Viva Cuba jest słodko-gorzką komedią familijną o sile dziecięcej przyjaźni, a także problemach trapiących wyspę. Takie społecznie zaangażowane kino, któremu jednak bliżej do konwencji prostej bajki niż dramatu, jest specjalnością Juana Carlosa Crematy Malbertiego. Reżyser jest na Kubie gwiazdą. Status ten zapewniła mu właśnie „Viva Cuba”. Kubańsko-francuski film zdobył ponad 30 wyróżnień, w tym nagrodę dla najlepszego obrazu dla dzieci na festiwalu w Cannes w 2005 roku.
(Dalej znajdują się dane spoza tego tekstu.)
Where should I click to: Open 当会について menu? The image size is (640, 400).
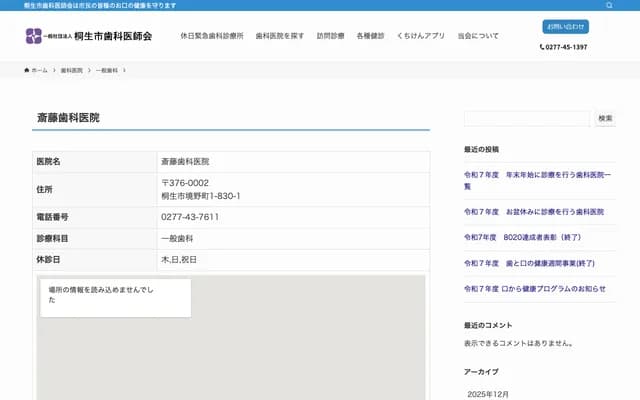click(478, 36)
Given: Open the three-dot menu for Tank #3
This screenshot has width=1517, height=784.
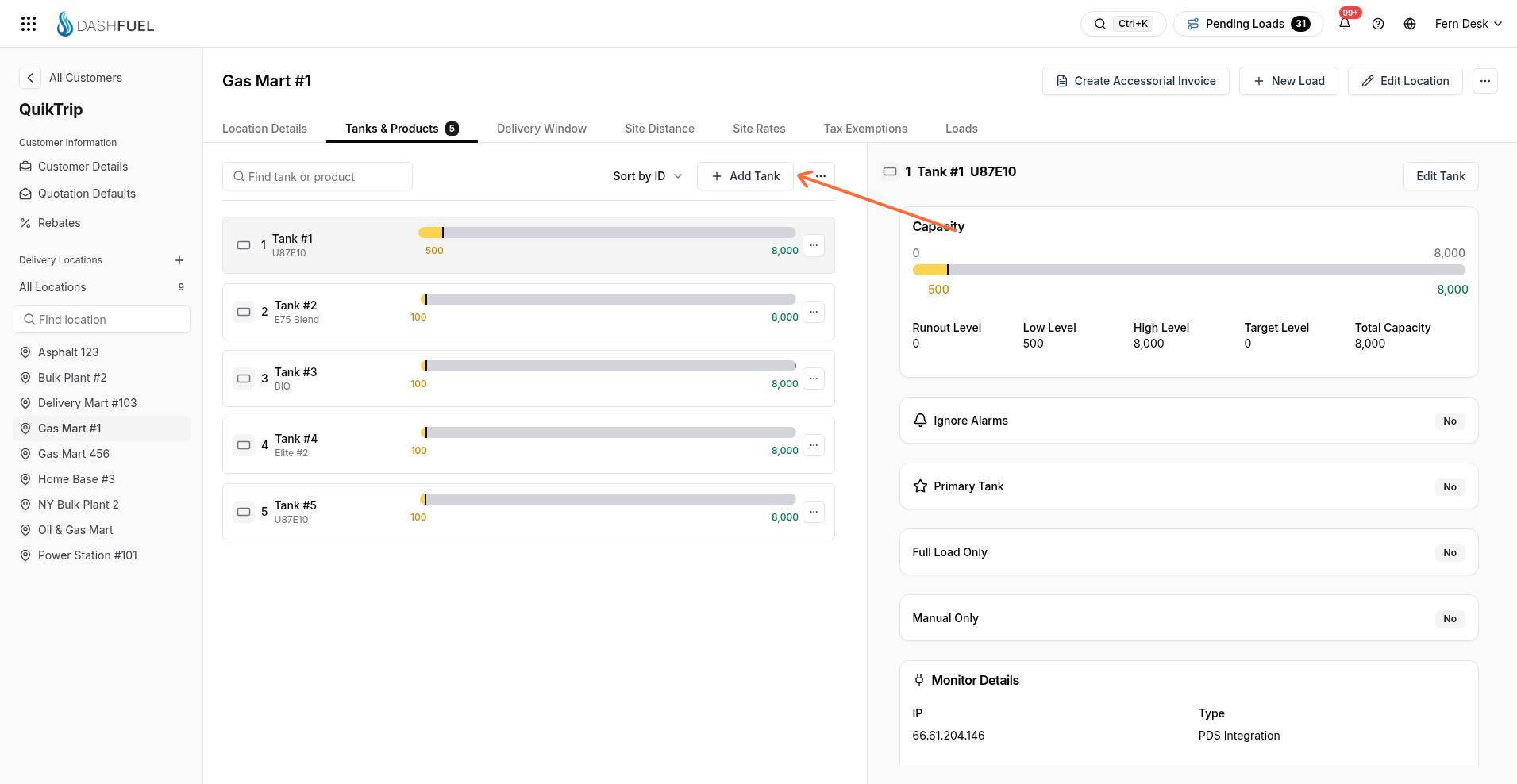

„Dorastałem w otoczeniu, które było dziwnym połączeniem tego co realne z tym co baśniowe” – wspomina w wywiadach swój pobyt na jednym z planów filmowych, gdzie zapamiętale wywijał mieczem zabawką, wyglądającym jednak na prawdziwy. Matka Malbertiego jest choreografem i reżyserem. Pracowała w telewizji, realizując programy dla dzieci. To właśnie u jej boku mały Juan uczył się fachu i kształtował własną wrażliwość. „Świat fantazji wywarł na mnie ogromny wpływ” – podkreśla reżyser.
Nic więc dziwnego, że przystępując do pracy nad „Viva Cuba”, postanowił opowiedzieć widzom bajkę, choć inspirację czerpał z Szekspirowskiej opowieści o nieszczęśliwych kochankach. Wykorzystanie klasycznego motywu nadaje filmowi Malbertiego uniwersalny wymiar.
W „Viva Cuba” – jak u słynnego dramaturga – też są dwa zwaśnione rody. Zamiast Capulettich i Montecchich mamy do czynienia z familią ubogich socjalistów głęboko wierzących w ideały rewolucji, a z drugiej strony – rodziną arystokratów, która kultywuje tradycje z czasów przed dojściem Castro do władzy. Z pierwszej wywodzi się mały Jorgito, z drugiej urocza Malu. Dzieci – podobnie jak ich matki – często zawzięcie się kłócą.
Jednak nie ma w ich waśniach złości, jest tylko chęć naśladowania zachowań rodziców. W istocie bowiem nie potrafią bez siebie żyć. Gdy okaże się, że matka dziewczynki zamierza opuścić Kubę, Jorgito i Malu uciekają z domu w Hawanie i ruszają w podróż na drugi kraniec wyspy. Zamierzają dotrzeć do ojca Malu, który kiedyś opuścił rodzinę, i przekonać go, by nie podpisywał zgody córki na wyjazd.